[Source data]
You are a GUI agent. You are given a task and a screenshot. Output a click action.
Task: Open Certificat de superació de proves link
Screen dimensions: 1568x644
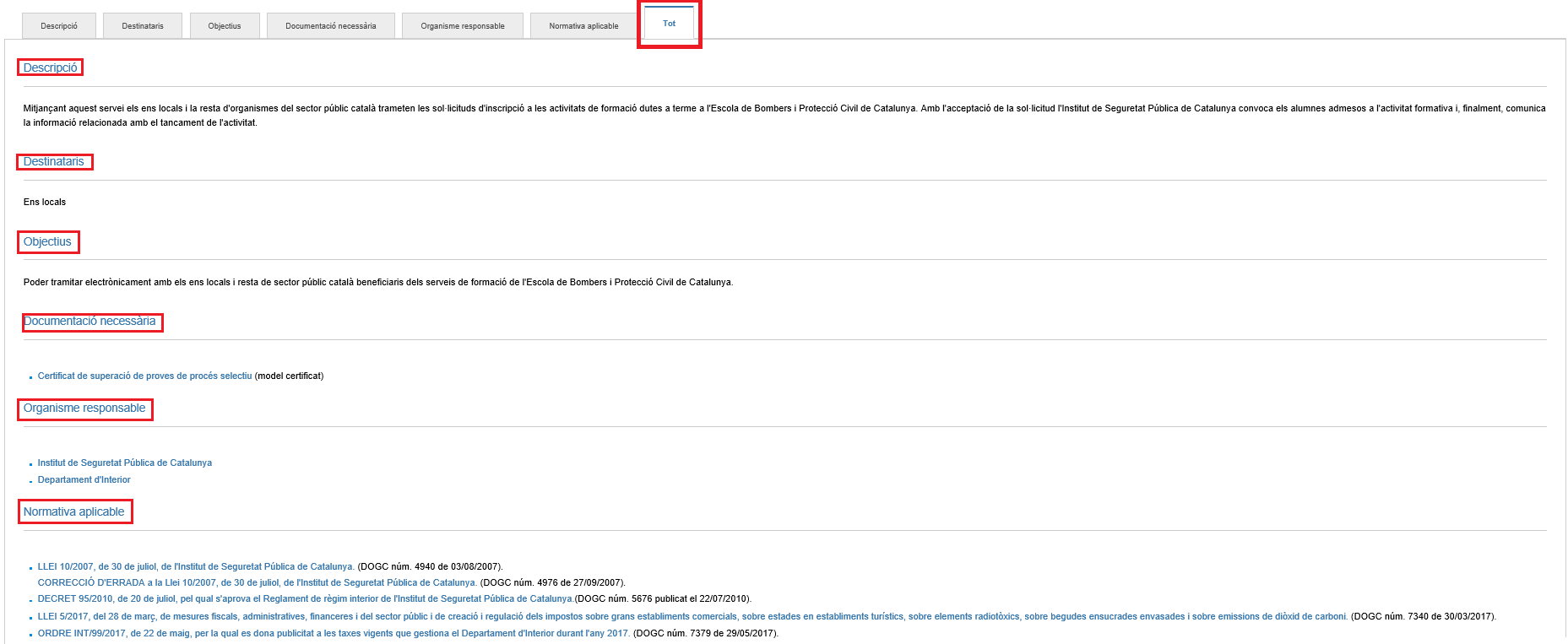[144, 376]
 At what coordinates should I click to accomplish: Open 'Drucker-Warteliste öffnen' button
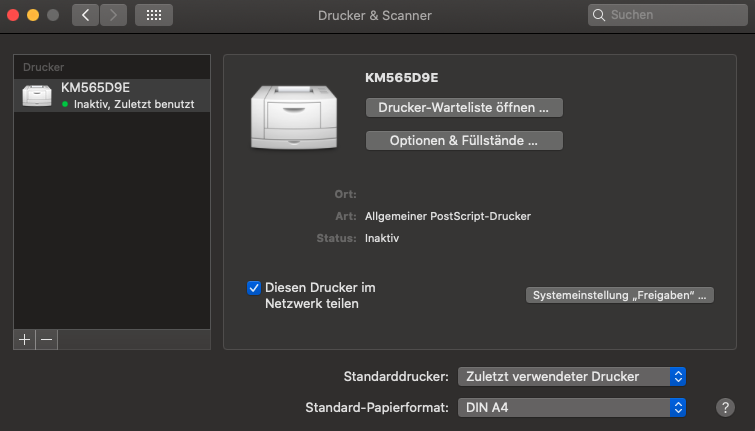464,107
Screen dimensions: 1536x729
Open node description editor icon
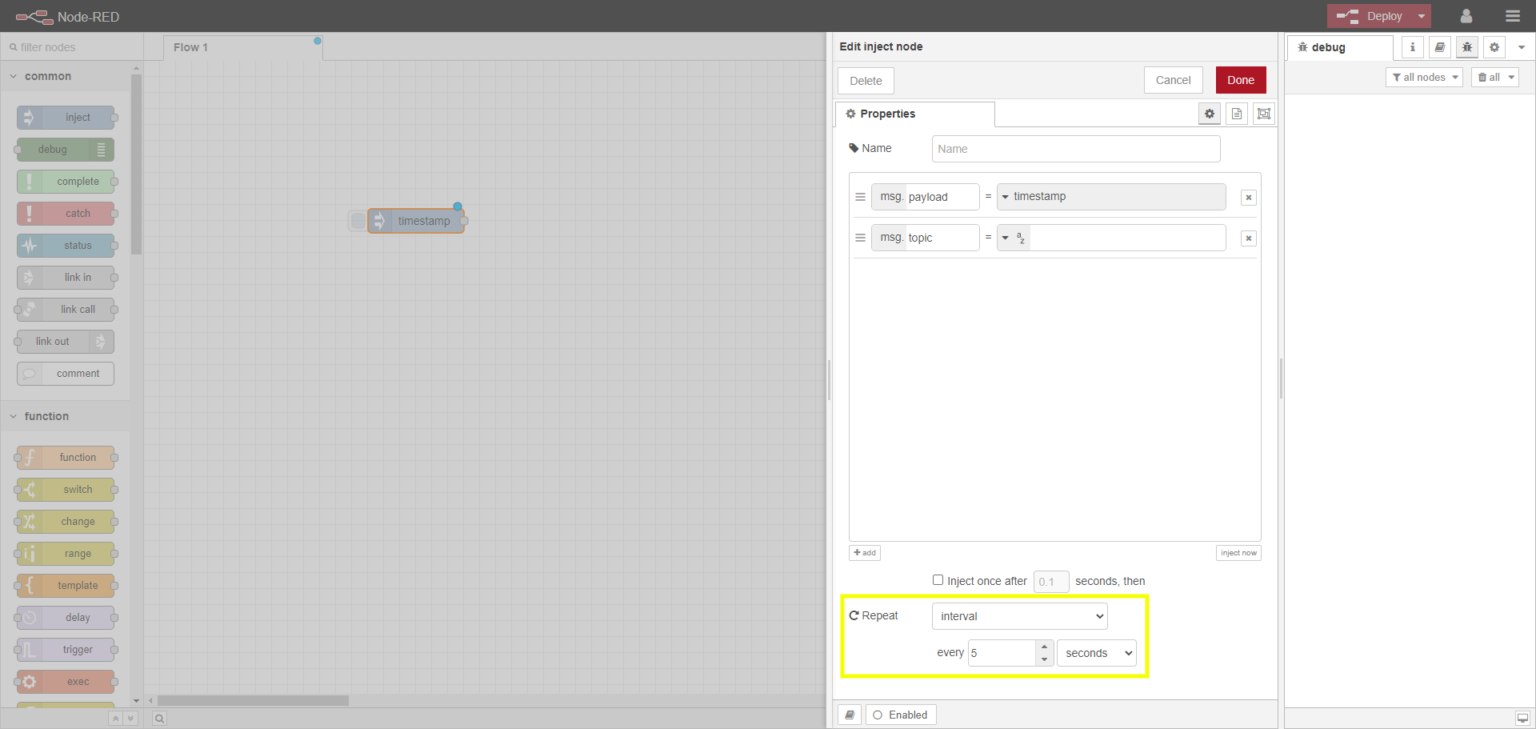1237,114
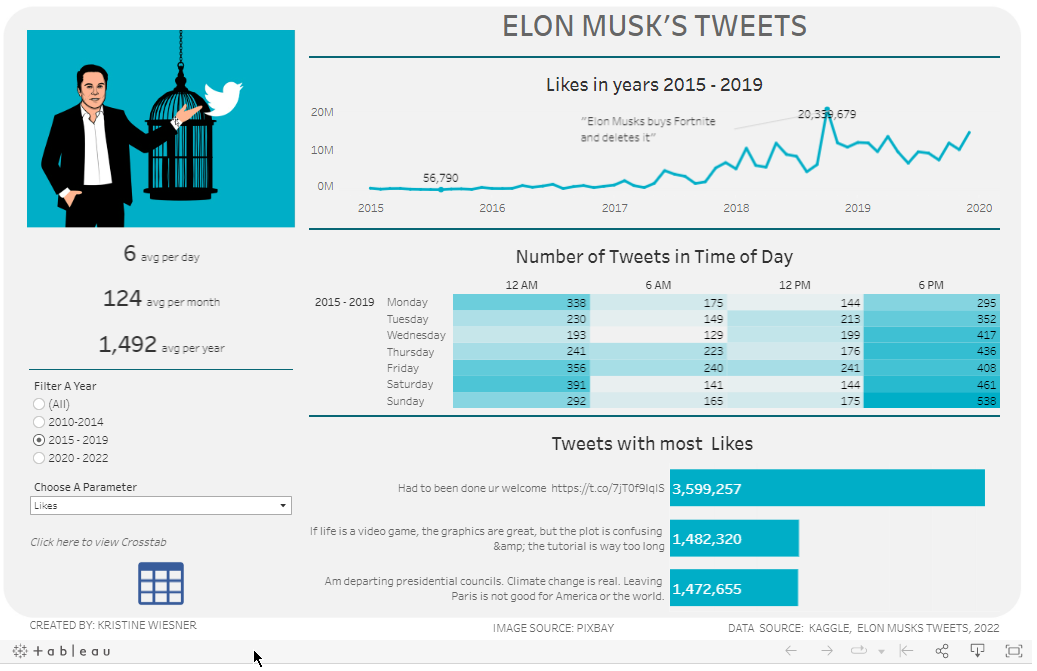Screen dimensions: 1037x671
Task: Enter full screen mode
Action: 1013,651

■ Assignment
Every line from the one bearing "Screen dimensions: 1536x729" through the end of the data above must be output exactly, and no picture may appear.

■ Reply to the task
Screen dimensions: 1536x729
Open node description editor icon
1237,114
Screen dimensions: 1037x671
Task: Enter full screen mode
Action: 1013,651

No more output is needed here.